ASSIGNED TASK ▸ Taking only the lines of the data below from the line with "Given: Click the" to the line with "Task: Click the Select Batches button", ends included, write them out exactly and without pictures.

[Saved entries]
Segment Open
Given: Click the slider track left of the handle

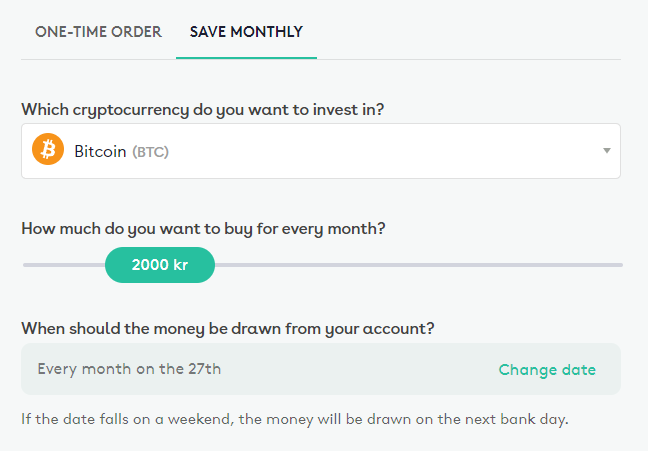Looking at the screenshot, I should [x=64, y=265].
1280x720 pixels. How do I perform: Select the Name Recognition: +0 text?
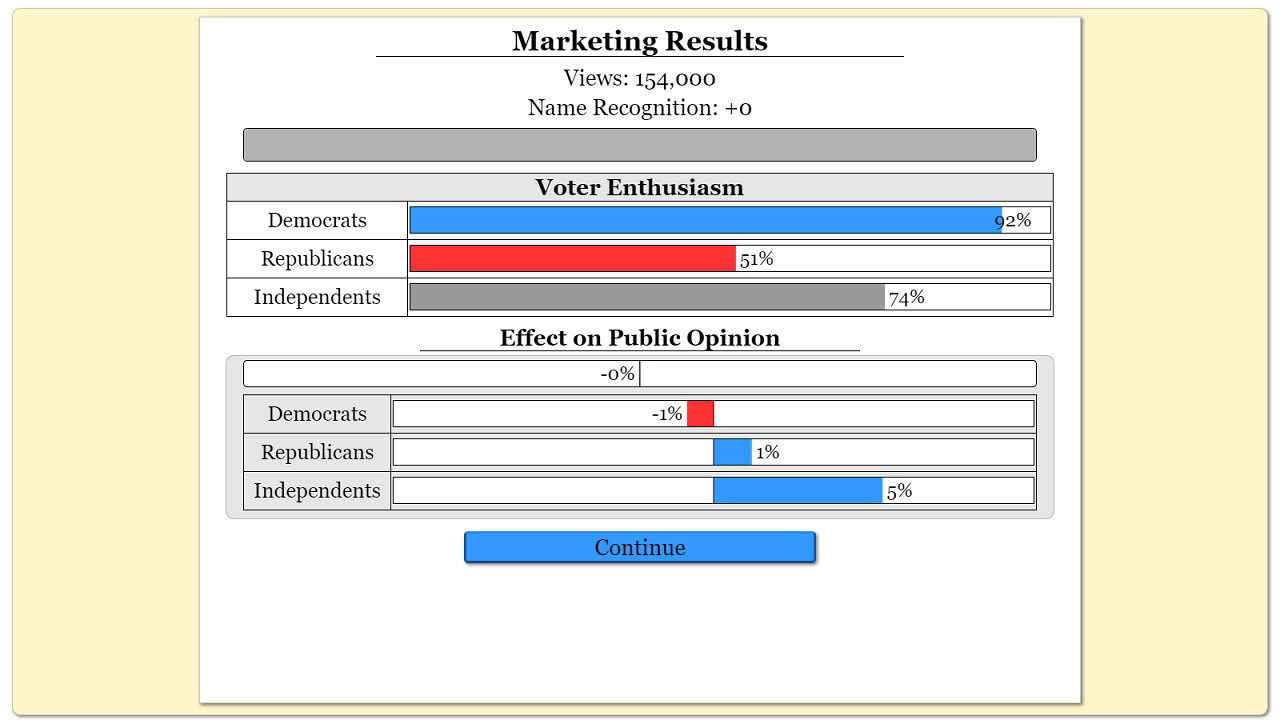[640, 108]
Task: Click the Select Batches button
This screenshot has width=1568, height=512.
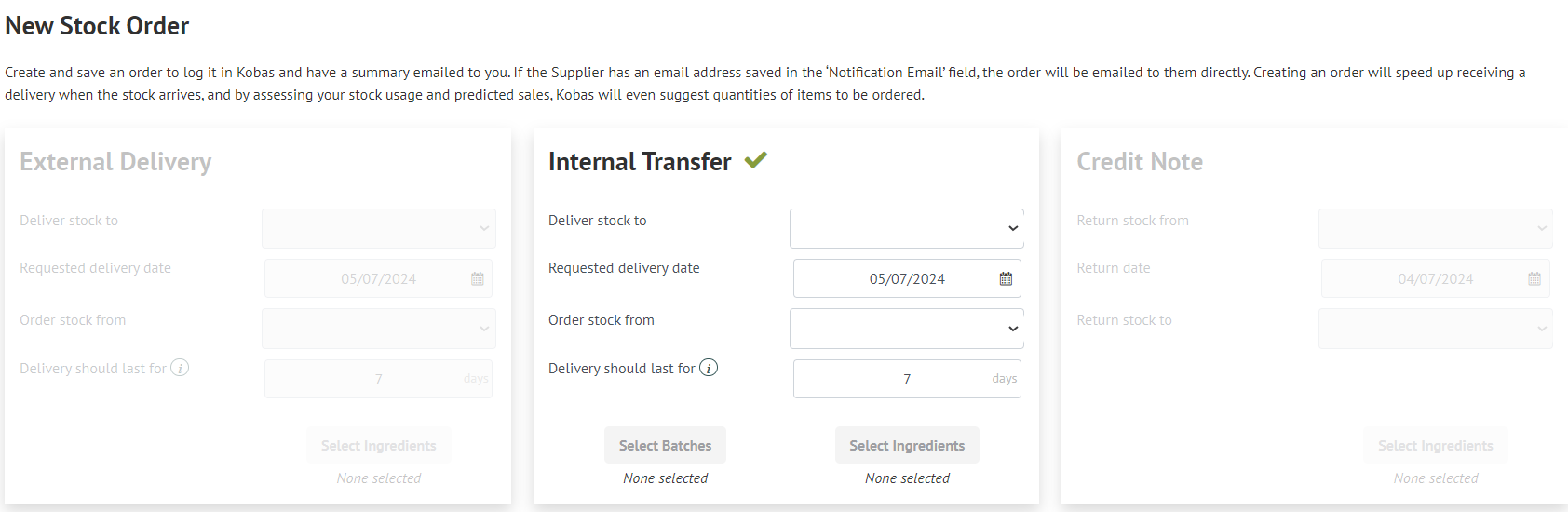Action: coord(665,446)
Segment Closed
Segment Open
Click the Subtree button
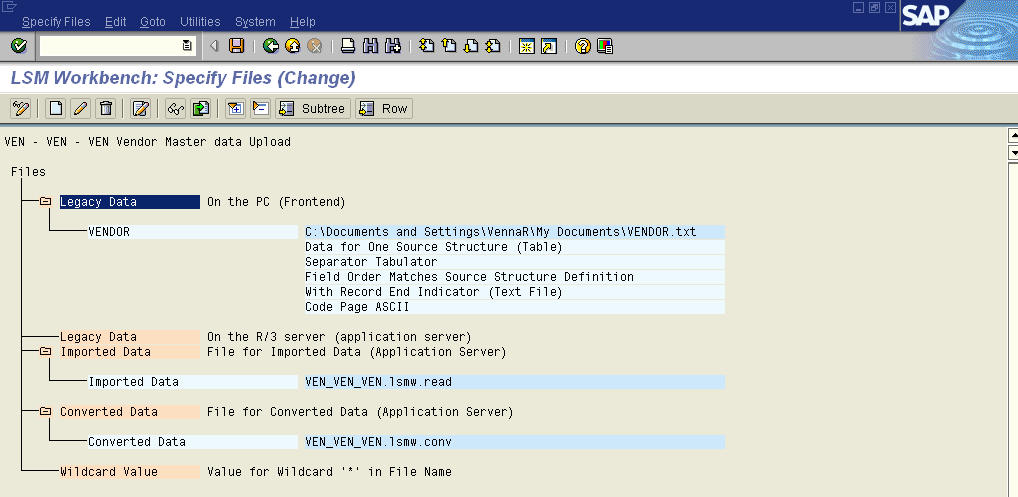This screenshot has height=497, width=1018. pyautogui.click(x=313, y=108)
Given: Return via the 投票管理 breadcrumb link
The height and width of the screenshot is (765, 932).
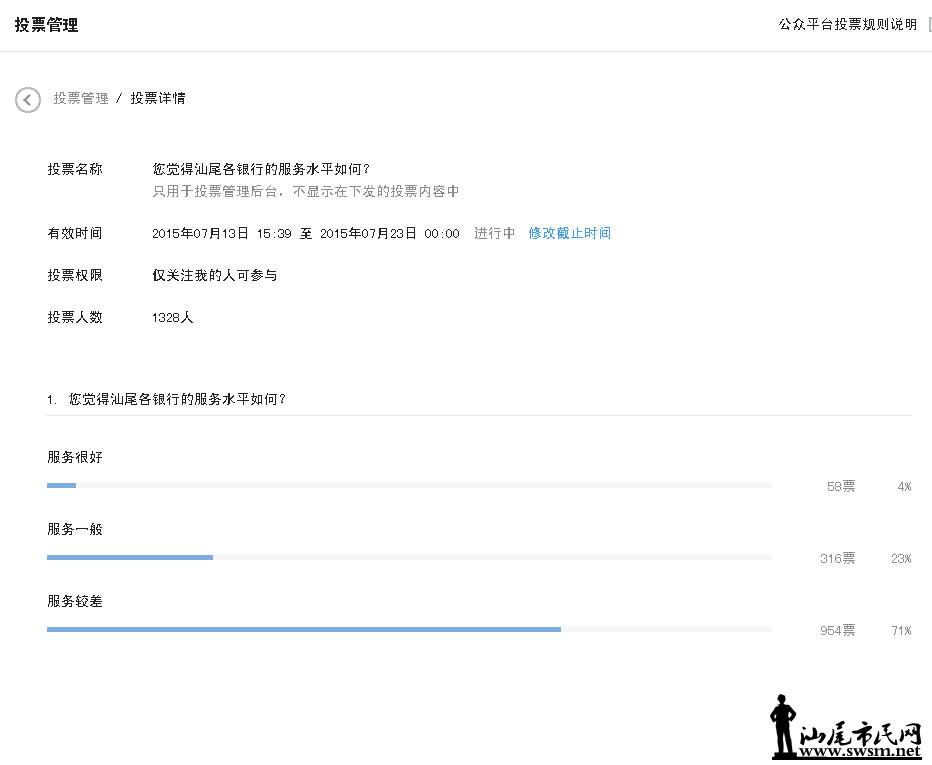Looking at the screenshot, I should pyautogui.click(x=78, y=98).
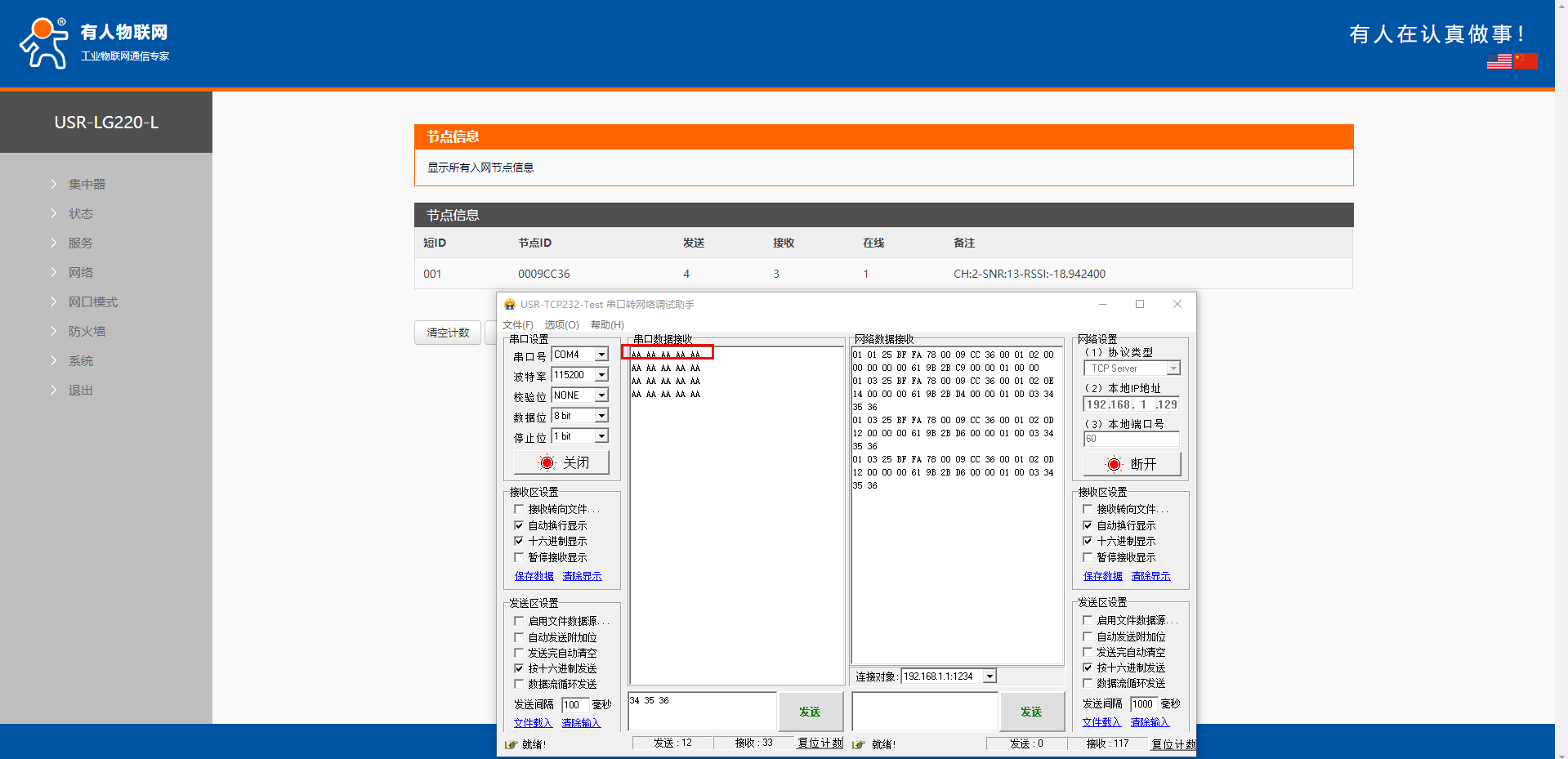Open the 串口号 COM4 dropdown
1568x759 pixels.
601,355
Segment Closed
EXERCISE RESULT ▸
Given: Click the slider track left of the handle

Looking at the screenshot, I should [x=64, y=265].
1280x720 pixels. How do I perform: Select the Name Recognition: +0 text?
[640, 108]
Task: Click the Select Batches button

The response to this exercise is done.